The related literature has been analysed according to the topics of DNA methylation, histone modifications, chromatin remodelling and non-coding RNA modulation in low-dose radiation responses.

RESULTS

DNA methylation and radiation can reciprocally regulate effects, especially in the low-dose radiation area. The relationship between histone methylation and radiation mainly exists in the high-dose radiation area; histone deacetylase inhibitors show a promising application to enhance radiation sensitivity, both in the low-dose and high-dose areas; phosphorylated histone 2 AX (H2AX) shows a low sensitivity with 1-15 Gy irradiation as compared with lower dose radiation; and histone ubiquitination plays an important role in DNA damage repair mechanisms.
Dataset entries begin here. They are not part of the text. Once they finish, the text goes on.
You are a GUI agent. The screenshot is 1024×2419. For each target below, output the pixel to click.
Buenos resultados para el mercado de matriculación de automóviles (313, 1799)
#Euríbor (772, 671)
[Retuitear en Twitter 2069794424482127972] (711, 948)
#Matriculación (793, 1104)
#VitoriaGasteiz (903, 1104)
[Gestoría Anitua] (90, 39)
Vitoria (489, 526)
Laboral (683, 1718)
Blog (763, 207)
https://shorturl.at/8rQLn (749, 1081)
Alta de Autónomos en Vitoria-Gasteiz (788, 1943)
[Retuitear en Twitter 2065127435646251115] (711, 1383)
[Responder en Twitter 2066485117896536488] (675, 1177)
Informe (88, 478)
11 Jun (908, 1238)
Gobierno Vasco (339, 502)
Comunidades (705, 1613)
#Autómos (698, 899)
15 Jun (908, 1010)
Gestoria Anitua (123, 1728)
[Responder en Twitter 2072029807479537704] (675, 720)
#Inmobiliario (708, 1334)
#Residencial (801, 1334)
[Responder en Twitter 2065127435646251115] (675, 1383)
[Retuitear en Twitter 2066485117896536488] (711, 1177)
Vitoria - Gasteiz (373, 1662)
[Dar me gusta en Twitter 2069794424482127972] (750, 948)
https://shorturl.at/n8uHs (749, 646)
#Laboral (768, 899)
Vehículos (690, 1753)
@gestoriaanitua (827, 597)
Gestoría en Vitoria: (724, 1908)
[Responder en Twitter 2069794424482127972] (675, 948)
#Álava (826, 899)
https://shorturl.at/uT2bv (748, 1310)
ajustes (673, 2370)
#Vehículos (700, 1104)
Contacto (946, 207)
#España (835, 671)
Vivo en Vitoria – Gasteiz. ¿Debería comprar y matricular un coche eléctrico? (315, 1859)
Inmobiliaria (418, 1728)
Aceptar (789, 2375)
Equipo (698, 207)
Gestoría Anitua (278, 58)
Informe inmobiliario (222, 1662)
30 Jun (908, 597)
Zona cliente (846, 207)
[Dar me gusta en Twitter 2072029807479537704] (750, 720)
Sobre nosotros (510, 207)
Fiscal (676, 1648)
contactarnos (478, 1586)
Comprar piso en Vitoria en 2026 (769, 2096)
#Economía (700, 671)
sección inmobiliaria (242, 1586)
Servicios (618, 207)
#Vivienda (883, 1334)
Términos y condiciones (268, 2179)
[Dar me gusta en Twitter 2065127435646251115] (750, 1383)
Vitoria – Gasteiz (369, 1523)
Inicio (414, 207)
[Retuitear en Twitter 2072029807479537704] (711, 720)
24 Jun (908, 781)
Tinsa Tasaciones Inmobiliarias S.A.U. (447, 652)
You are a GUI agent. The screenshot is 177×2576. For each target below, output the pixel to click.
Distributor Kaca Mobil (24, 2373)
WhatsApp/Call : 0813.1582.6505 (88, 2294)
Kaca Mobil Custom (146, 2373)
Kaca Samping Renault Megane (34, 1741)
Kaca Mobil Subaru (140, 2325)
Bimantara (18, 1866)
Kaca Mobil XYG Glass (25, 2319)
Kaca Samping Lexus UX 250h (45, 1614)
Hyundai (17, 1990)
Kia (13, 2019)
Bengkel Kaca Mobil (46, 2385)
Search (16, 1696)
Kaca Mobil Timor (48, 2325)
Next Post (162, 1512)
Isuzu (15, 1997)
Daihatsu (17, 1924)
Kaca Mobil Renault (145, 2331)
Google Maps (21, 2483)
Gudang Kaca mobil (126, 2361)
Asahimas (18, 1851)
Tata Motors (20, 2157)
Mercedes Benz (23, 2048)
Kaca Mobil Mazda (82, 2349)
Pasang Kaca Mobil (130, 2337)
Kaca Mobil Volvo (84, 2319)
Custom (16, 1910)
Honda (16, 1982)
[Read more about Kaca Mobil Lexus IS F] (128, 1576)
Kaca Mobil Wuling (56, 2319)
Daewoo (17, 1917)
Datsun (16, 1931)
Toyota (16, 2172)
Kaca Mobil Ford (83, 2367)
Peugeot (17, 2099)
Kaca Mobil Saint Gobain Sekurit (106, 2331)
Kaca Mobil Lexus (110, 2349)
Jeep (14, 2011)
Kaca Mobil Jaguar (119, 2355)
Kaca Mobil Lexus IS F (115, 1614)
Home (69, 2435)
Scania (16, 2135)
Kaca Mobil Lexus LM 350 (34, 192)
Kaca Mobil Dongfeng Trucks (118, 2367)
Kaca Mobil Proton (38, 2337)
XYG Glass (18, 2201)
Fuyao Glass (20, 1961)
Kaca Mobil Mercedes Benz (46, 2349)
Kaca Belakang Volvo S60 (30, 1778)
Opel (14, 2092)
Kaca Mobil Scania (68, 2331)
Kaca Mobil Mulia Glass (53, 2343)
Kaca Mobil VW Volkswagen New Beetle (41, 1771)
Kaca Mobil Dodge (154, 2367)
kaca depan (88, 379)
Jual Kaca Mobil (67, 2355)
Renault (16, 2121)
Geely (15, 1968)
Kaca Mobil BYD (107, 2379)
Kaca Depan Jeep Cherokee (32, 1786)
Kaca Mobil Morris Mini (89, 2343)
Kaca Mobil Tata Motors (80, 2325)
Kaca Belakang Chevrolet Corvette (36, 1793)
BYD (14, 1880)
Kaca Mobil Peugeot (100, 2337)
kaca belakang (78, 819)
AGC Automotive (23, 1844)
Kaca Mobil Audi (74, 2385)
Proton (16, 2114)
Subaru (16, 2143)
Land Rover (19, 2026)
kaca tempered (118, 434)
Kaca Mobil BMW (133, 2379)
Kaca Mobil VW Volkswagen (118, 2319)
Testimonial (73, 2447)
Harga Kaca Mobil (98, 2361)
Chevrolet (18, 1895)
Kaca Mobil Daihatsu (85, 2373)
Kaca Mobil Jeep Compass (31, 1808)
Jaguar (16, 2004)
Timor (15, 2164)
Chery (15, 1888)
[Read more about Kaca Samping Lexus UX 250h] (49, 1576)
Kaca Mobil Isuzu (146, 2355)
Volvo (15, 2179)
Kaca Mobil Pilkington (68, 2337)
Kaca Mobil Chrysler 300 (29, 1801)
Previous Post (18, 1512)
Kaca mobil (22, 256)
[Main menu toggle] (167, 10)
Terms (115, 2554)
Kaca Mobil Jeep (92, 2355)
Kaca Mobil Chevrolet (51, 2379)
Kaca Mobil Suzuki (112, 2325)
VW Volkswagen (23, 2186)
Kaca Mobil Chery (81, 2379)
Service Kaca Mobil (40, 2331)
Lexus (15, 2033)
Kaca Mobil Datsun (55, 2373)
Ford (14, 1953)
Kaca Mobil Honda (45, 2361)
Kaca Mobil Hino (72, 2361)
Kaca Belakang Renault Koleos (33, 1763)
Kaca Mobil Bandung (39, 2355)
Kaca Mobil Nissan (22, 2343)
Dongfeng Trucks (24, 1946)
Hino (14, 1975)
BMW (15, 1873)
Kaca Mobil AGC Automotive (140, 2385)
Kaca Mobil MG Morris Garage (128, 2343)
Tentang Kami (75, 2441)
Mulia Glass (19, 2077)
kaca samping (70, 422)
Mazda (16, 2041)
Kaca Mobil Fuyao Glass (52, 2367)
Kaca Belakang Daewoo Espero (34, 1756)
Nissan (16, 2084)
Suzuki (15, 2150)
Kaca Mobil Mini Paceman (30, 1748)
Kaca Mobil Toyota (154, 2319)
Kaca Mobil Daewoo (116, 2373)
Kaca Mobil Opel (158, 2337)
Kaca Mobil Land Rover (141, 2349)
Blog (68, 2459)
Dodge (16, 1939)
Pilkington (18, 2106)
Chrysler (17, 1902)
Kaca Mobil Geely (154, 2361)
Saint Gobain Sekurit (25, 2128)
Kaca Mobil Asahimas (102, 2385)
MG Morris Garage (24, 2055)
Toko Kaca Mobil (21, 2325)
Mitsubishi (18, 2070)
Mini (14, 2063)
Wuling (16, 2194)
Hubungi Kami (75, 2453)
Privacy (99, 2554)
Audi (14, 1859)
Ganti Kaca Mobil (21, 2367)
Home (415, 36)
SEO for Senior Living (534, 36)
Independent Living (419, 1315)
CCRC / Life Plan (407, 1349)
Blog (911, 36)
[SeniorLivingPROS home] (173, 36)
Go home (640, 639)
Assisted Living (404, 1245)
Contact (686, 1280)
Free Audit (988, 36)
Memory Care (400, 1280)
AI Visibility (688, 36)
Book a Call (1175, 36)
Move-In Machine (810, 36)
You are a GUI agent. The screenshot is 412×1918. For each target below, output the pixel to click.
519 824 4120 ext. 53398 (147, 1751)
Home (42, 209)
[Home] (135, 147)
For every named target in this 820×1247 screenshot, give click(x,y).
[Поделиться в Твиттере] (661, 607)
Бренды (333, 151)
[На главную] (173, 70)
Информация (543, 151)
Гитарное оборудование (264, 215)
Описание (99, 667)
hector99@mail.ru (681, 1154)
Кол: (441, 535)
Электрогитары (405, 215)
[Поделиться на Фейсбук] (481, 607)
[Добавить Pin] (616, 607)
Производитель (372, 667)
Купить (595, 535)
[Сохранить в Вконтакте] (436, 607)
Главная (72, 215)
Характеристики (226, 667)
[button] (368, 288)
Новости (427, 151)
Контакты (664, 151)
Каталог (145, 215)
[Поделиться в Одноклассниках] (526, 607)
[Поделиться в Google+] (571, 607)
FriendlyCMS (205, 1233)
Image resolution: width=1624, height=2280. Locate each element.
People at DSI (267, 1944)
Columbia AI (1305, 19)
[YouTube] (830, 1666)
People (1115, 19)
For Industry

Moreover, chromatin remodelling has an integral role in the repair of DNA double-strand breaks and the response of chromatin to ionising radiation. Finally, the effect of radiation on microRNA expression seems to vary according to cell type, radiation dose, and post-irradiation time point.

CONCLUSION

Small advances have been made in the understanding of epigenetic regulation of low-dose radiation responses. Many questions and blind spots deserve to be investigated. Many new epigenetic elements will be identified in low-dose radiation responses, which may give new insights into the mechanisms of radiation response and their exploitation in radiotherapy.